Avola, sequestrati oltre 58.000 prodotti di Carnevale non sicuri

Il titolare del punto vendita, di origini cinesi, è stato segnalato alla Camera di Commercio per le violazioni della normativa contemplata dal Codice del Consumo e dalle direttive comunitarie. I prodotti non conformi sono stati sottoposti a sequestro amministrativo e al trasgressore è stata applicata una sanzione pecuniaria

La Guardia di Finanza ha sequestrato ad Avola oltre 58.000 prodotti utilizzati per il Carnevale non conformi agli standard di sicurezza imposti dalla normativa dell’Unione Europea e nazionale.

I prodotti, per un valore complessivo di 30.000 euro, costituiti in prevalenza da maschere, cappelli, parrucche e vestiti di carnevale, erano privi delle indicazioni previste dalle normative vigenti, come le informazioni recanti la provenienza e il Paese di origine, le istruzioni d’uso e le relative precauzioni. Gran parte della merce, inoltre, era completamente priva di informazioni in lingua italiana.

Il titolare del punto vendita, di origini cinesi, è stato segnalato alla Camera di Commercio per le violazioni della normativa contemplata dal Codice del Consumo e dalle direttive comunitarie. I prodotti non conformi sono stati sottoposti a sequestro amministrativo e al trasgressore è stata applicata una sanzione pecuniaria.

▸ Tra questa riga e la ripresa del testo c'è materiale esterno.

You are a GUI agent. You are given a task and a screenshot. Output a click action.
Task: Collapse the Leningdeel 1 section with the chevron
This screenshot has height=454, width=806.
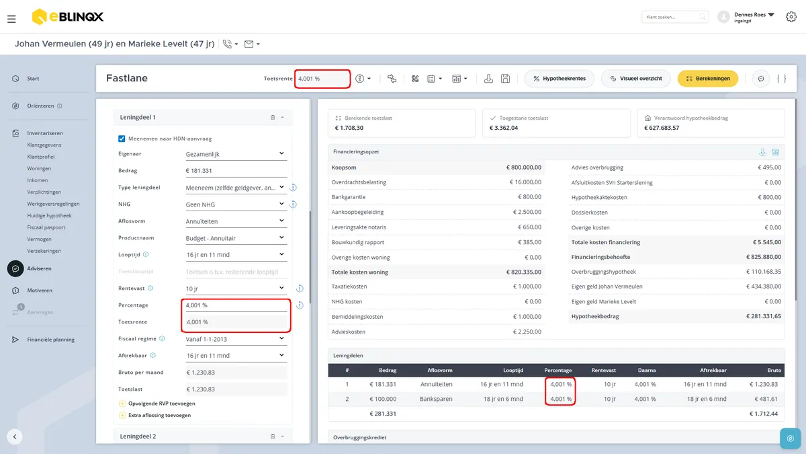pyautogui.click(x=282, y=117)
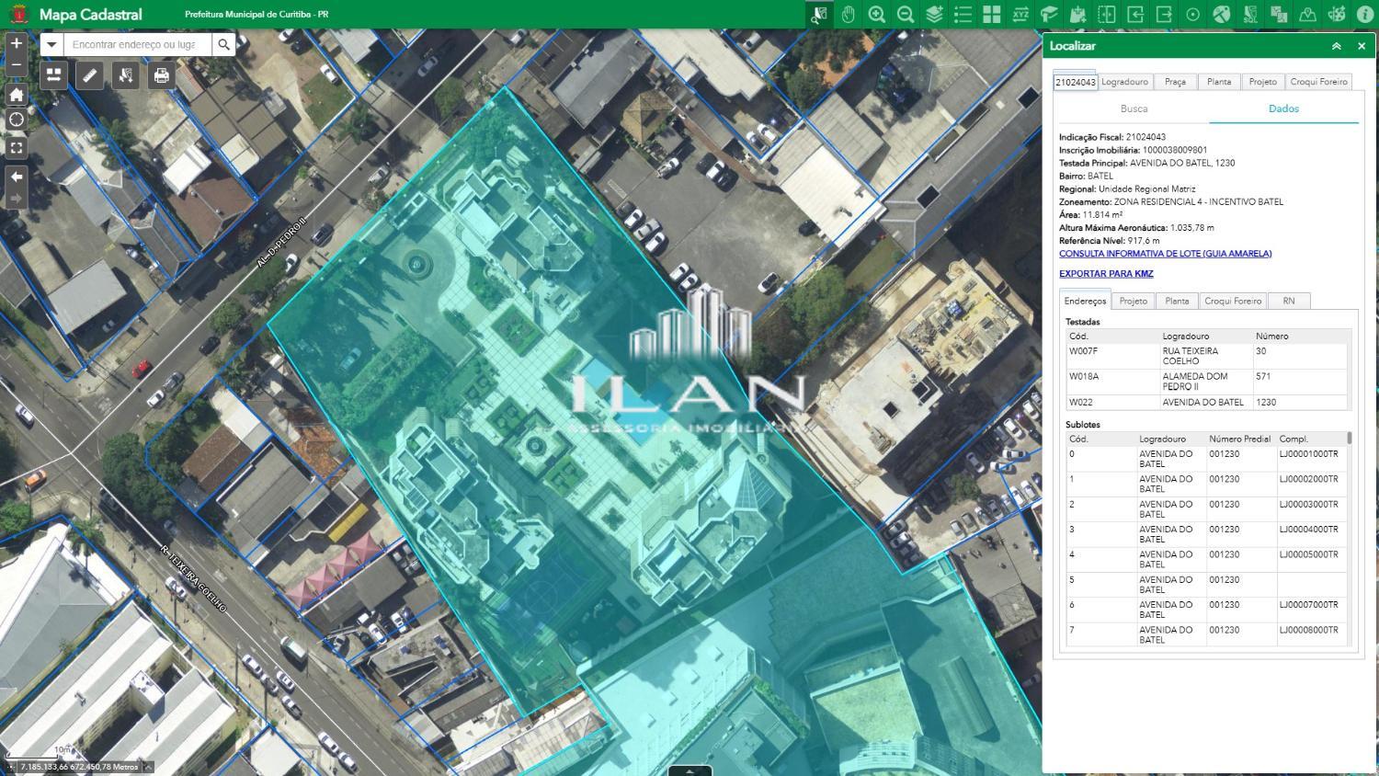Viewport: 1379px width, 776px height.
Task: Select the pan hand tool
Action: [848, 14]
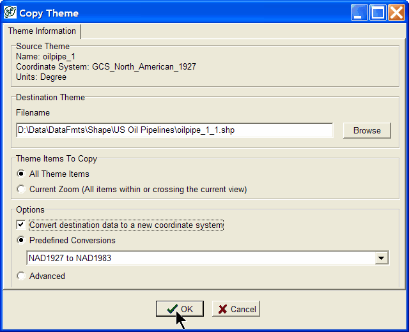Enable the Advanced conversion option
Viewport: 409px width, 332px height.
(x=22, y=276)
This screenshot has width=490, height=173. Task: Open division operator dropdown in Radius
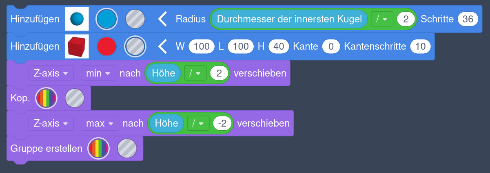pyautogui.click(x=382, y=19)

L’attività condotta s’inquadra nel costante impegno della Guardia di Finanza a tutela della legalità economico-finanziaria, anche attraverso il contrasto al commercio di prodotti insicuri che, oltre a danneggiare il mercato e le imprese sane che operano nel rispetto delle regole, può mettere in concreto pericolo la salute dei consumatori.